Odocoileus virginianus Macrouris4 (Rafinesque)
Plains White-tailed Deer

(Pl. 9, fig. 2)

Tachtsha of the Dakotas (Gilmore); Tsita-taki of the Hidatsas (Matthews); Mahmanaku of the Mandans (Maximilian); Ta-paht of the Arikaras (Gilmore).

Corvus [sic] macrourus Rafinesque, Amer. Mo. Mag., vol. 1, p. 436, 1817.
      Type locality.--Plains of the Kansas River.
      General characters.--Similar to the eastern Virginia deer but slightly larger and paler in coloration. Horns with a single beam and upright prongs; [p.37] ears, small; tail, long, bushy, pure white below and gray on upper surface; no light rump patch. Metatarsal glands, small and low down on the hind legs. General color in summer, light-yellowish or reddish-brown; in winter, light gray with dark markings on face and ears; throat and underparts, always white. Fawns, spotted with white.
      Distribution and habitat.--Unlike the mule deer in habits, the white-tails are secretive and depend largely upon cover for protection. While originally well distributed over North Dakota, they have always been locally restricted to the timber and brush areas along the stream valleys, about the lakes, or in the rough and hilly parts where the gulches are well filled with timber and a tangle of undergrowth.
      Little mention was made of the deer of this region by the early explorers, as most of their attention was taken up by the other more abundant and conspicuous forms of game. Alexander Henry rarely mentions them in the Red River country, and their principal use seems to have been to provide skins for clothing. Along the Missouri River bottoms, however, they were so numerous in the timber and lake regions that their numbers were often commented upon by Lewis and Clark (1893, p. 174, 233, 237) on their expedition up the river in 1804-5. On October 20, 1804, on the great flats just below the present site of Bismarck, great numbers of deer were reported. At Fort Mandan and old Fort Clark, these deer furnished an important part of the winter's food supply of the expedition as it wintered among the Indians. On one trip a hunting party brought in 40 deer, 16 elk, and 3 buffalo. On another trip a few miles down the river, February 21, 1805, Lewis returned with 3,000 pounds of meat, having killed 36 deer, 14 elk, and a wolf.

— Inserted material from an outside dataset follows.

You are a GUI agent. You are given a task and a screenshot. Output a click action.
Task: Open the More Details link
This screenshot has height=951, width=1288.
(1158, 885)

Many deer were mentioned at other localities along the river on the way to Fort Union (Buford).
      In 1833 while wintering among the Mandan Indians, Maximilian (Wied, 1839-1841, Bd. 2, p. 84, 1841) reported the white-tail as found in the nearest woods not a mile from the fort, while all other game was kept at a much greater distance by the Indians, who were constantly hunting for meat.

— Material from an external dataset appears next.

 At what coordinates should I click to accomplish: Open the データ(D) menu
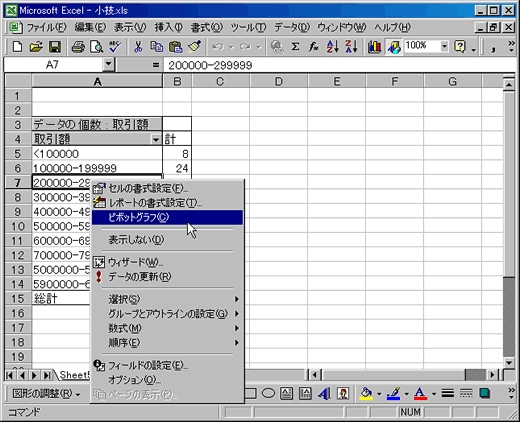(292, 27)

      The disappearance of these deer from the greater part of North Dakota was coincident with the settlement of the country. While they were quickly destroyed, however, or driven from the small areas of cover, the more extensive areas are still preserving them in some decree of abundance locally. At Fort Sisseton, just below the southeastern corner of the State, Doctor McChesney (1878, p. 203), reported them as very common 10 years before, but said that none had been seen in that vicinity for several years. At Valley City Morris J. Kernall was told by several of the early settlers that white-tailed deer as well as mule deer were common there from 1878 up to 1885 or 1886, and one was reported by Frank White as killed in 1893. At Ellendale, in the possession if Fred S. Graham, Sheldon found a mounted head of a deer killed in the hills 12 miles northwest of Forbes in 1886.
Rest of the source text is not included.